Par conclusions récapitulatives enregistrées par voie électronique le 03 octobre 2022 auxquelles il est expressément référé en application de l’article 455 du code de procédure civile, la S.A.S Cryo d’Oc demande à la cour de :
— recevant l’appel de la société Cryo d’Oc en la forme et au fond y faisant droit,
— réformer le jugement entrepris,
— rejetant toutes demandes, prétentions, fins et conclusions incidentes et contraires ;
— constater que les pièces visées au bordereau y annexé ont valablement été communiquées aux sociétés intimées,
— écarter des débats la pièce adverse n°46, qui n’est pas conforme aux dispositions de l’article 202 du code de procédure civile
sur la demande principale en contrefaçon de marque(s)

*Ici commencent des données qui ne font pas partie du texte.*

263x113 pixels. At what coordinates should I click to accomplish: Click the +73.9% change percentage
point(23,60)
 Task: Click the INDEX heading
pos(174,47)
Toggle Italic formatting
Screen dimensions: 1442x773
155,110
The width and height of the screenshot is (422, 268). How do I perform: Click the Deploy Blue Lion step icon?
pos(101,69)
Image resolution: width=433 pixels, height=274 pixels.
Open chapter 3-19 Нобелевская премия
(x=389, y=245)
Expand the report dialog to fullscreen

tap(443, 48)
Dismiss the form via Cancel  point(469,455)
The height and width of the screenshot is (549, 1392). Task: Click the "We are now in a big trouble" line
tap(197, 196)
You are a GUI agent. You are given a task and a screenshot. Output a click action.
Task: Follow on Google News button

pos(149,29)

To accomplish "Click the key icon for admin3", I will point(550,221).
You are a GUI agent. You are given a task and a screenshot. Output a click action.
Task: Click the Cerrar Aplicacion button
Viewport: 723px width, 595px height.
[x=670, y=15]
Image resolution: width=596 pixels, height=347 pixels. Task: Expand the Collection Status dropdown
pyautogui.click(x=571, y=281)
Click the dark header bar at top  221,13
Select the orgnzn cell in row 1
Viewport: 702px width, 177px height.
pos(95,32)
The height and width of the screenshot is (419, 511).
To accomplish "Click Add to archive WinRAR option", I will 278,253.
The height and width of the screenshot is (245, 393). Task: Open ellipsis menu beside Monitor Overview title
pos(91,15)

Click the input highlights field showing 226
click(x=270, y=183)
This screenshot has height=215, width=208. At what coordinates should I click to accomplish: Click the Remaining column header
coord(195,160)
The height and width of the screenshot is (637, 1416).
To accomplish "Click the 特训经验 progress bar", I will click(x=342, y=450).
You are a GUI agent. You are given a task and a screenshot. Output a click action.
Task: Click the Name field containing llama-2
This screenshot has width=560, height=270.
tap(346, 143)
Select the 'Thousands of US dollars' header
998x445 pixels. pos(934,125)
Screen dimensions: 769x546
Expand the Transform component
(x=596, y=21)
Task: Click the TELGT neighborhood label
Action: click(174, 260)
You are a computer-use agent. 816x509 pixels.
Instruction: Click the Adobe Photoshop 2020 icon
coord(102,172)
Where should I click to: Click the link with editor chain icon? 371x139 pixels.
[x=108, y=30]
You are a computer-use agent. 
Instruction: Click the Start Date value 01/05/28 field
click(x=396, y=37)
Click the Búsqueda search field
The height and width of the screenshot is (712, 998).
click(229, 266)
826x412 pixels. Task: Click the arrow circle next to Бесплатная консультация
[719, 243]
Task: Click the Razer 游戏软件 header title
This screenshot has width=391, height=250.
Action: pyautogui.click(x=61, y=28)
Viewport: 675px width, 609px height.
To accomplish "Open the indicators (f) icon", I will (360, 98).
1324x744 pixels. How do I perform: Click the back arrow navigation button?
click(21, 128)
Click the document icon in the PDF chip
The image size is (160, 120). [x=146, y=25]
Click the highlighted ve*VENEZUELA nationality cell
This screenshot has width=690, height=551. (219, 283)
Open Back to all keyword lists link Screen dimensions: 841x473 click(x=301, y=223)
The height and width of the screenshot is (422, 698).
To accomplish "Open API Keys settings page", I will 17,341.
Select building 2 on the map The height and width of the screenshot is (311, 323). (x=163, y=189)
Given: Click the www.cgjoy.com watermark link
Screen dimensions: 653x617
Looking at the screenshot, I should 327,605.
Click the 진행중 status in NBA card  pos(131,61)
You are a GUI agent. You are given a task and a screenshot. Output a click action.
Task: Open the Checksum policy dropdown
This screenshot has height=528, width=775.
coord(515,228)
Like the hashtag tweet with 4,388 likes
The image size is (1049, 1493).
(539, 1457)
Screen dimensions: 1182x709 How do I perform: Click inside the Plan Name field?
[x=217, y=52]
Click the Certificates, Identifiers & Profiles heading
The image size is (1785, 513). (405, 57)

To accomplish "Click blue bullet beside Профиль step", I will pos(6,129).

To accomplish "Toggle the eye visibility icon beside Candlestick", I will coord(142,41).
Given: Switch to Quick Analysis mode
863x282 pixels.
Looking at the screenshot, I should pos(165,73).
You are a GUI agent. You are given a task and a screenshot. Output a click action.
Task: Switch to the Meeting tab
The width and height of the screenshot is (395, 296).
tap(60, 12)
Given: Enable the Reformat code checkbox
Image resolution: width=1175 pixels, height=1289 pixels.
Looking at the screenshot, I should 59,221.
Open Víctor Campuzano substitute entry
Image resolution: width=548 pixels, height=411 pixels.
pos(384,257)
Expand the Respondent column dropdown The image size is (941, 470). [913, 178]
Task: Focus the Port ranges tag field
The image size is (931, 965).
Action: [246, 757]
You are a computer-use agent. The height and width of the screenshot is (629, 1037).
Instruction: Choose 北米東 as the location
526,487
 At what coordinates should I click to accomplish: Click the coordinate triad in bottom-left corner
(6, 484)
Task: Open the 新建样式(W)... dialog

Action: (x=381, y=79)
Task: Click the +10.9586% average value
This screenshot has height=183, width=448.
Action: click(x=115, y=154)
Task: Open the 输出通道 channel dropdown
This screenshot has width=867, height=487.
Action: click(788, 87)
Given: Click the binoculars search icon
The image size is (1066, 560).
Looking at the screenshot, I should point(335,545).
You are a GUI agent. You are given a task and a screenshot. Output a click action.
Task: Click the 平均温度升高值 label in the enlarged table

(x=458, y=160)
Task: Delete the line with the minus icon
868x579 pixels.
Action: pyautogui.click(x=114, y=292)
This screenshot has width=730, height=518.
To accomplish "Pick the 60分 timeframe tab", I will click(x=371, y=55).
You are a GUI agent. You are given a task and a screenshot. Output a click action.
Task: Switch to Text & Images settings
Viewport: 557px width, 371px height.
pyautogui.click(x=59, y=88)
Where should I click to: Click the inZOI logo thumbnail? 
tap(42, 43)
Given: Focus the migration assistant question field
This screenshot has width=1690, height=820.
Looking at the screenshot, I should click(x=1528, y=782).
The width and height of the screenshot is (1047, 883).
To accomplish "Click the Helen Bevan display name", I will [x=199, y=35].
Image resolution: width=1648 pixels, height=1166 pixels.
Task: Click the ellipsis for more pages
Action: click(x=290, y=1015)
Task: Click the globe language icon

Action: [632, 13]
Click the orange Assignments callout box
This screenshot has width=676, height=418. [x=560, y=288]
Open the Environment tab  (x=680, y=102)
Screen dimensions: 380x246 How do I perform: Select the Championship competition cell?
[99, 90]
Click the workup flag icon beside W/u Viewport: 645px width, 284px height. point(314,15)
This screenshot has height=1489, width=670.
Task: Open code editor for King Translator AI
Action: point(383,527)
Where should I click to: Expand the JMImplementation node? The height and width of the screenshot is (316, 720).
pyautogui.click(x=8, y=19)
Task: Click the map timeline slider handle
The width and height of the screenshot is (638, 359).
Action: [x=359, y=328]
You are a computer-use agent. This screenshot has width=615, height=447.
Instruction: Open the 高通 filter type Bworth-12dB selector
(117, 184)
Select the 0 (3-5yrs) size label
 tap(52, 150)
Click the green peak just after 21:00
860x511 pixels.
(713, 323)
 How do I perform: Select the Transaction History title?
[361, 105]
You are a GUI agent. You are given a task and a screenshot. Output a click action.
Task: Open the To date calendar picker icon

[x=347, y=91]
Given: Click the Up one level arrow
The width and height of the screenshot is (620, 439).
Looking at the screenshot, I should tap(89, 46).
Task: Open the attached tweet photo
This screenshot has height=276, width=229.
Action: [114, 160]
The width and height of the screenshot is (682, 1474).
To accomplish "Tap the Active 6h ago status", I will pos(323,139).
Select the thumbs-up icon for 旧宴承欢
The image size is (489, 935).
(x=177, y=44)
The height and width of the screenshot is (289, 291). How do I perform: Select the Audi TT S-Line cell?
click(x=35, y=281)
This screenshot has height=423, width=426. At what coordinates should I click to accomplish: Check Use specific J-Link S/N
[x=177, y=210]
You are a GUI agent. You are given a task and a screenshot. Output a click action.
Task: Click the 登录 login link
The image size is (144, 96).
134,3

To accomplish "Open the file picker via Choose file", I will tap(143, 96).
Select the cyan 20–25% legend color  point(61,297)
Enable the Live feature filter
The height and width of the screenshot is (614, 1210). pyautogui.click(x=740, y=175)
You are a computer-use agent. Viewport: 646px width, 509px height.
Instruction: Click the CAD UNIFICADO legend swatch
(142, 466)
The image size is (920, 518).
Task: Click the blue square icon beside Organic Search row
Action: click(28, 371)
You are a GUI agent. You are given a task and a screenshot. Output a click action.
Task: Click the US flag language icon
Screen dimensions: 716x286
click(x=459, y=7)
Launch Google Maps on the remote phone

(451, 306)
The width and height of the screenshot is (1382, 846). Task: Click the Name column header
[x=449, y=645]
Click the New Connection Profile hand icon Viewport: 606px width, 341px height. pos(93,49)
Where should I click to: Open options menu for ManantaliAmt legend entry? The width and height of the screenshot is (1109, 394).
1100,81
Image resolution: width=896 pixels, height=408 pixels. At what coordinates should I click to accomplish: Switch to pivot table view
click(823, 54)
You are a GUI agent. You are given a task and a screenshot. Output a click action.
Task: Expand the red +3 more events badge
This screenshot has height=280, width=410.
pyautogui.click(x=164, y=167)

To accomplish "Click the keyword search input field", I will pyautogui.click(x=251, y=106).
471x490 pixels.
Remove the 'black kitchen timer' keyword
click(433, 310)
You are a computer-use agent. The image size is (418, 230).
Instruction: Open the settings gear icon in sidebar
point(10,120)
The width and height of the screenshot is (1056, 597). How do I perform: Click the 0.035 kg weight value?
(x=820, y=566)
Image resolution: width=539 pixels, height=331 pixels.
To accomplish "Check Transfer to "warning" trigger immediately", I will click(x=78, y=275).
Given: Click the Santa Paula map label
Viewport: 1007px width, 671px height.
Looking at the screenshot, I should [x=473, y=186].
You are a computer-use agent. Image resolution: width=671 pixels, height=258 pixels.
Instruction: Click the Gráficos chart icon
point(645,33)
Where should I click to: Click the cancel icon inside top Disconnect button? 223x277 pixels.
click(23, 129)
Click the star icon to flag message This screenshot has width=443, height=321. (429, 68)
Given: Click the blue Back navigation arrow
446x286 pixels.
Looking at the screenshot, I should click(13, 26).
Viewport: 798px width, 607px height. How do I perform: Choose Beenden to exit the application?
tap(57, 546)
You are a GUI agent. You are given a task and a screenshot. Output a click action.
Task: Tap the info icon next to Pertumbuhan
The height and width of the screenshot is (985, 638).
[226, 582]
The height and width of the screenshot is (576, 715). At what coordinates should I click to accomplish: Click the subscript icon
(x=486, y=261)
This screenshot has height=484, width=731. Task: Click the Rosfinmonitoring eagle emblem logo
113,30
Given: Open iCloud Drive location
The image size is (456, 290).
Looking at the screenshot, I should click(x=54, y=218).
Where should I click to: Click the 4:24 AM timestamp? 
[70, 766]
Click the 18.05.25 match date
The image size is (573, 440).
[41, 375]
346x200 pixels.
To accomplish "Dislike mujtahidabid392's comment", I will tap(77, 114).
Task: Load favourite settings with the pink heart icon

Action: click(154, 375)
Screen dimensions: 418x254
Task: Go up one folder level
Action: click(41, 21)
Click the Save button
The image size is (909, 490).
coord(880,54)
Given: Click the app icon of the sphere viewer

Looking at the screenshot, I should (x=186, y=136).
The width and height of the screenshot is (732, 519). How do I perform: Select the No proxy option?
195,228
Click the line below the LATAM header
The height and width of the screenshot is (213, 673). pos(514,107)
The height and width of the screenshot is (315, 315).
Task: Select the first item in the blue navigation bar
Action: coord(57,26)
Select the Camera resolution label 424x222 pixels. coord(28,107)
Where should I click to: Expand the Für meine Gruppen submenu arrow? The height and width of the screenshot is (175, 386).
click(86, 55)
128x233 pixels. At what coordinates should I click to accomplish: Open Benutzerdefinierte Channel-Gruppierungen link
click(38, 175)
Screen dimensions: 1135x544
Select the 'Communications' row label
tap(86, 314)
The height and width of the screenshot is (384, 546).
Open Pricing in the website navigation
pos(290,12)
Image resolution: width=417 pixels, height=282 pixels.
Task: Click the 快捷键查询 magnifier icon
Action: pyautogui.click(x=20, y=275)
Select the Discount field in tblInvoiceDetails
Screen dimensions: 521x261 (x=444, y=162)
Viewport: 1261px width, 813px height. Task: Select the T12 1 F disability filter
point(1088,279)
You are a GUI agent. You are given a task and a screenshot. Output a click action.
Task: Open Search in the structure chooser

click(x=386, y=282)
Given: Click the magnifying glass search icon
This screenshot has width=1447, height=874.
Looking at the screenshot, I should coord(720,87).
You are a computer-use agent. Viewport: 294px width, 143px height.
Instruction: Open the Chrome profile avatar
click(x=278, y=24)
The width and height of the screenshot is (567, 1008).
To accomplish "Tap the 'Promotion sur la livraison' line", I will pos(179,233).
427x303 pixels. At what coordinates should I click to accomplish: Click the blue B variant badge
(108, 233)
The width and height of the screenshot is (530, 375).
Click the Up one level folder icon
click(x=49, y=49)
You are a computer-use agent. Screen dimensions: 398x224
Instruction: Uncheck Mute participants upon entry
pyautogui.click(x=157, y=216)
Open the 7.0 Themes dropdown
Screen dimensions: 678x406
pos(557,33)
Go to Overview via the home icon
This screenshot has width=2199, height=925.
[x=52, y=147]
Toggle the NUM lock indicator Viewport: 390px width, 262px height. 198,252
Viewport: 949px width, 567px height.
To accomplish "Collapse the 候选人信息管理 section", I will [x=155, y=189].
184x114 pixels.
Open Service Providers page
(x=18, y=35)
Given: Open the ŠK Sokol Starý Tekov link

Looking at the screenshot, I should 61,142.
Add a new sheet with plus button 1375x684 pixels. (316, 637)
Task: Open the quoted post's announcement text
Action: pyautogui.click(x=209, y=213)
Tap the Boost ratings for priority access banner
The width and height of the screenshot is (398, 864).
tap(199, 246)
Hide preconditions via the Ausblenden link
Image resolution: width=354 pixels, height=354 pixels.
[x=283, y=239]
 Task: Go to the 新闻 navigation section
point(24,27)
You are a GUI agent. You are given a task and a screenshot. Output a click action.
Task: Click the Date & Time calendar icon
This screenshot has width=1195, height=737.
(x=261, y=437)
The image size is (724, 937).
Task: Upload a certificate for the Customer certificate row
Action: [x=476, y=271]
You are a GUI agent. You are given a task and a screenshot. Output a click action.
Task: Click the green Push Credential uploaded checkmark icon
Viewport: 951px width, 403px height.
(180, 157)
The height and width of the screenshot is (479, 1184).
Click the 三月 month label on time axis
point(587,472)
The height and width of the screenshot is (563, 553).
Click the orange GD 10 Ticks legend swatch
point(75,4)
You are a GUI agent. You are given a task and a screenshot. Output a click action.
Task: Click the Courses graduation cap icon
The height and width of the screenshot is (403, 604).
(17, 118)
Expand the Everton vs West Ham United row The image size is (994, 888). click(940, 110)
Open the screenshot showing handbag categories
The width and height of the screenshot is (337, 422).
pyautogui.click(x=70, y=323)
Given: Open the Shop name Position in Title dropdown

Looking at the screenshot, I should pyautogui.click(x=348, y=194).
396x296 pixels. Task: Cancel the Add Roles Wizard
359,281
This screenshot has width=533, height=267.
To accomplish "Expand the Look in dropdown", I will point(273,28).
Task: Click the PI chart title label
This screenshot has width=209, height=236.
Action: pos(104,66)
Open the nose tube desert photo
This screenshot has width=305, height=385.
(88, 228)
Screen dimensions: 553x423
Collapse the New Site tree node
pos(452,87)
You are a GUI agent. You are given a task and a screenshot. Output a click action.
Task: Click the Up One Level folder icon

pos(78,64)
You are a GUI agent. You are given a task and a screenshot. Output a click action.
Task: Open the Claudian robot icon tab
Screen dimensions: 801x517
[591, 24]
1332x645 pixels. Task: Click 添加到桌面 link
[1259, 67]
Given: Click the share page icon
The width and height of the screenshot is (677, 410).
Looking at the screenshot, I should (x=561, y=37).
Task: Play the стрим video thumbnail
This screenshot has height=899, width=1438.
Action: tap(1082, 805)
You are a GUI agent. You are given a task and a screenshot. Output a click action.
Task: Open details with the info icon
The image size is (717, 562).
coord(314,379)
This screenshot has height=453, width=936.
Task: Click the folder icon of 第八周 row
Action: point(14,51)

1. sur l’irrecevabilité et le rejet des demandes :
— confirmer le jugement entrepris en ce qu’il a :
— « constate le désistement de Monsieur [O],
— constate que les sociétés Cryo [Localité 14], Cryo [Localité 4], Cryo [Localité 17], Cryo [Localité 13], Cryo [Localité 9] ne sont pas licenciés exclusifs de la marque semi-figurative n°4 151 822 ou de la marque nominale n°3 975 333 et que leur contrat n’a pas été inscrit au Registre National des Marques,
— déclare irrecevables les demandes en contrefaçon qui porteraient sur la marque semi-figurative n°4 151 822 ou la marque nominale n°3 975 333, formées par les sociétés Cryo [Localité 14], Cryo [Localité 4], Cryo [Localité 17], Cryo [Localité 13], Cryo [Localité 9]
— rejette, dès lors, les demandes de « dédommagement » formées par le groupe Cryopole, lequel n’a aucune existence légale ».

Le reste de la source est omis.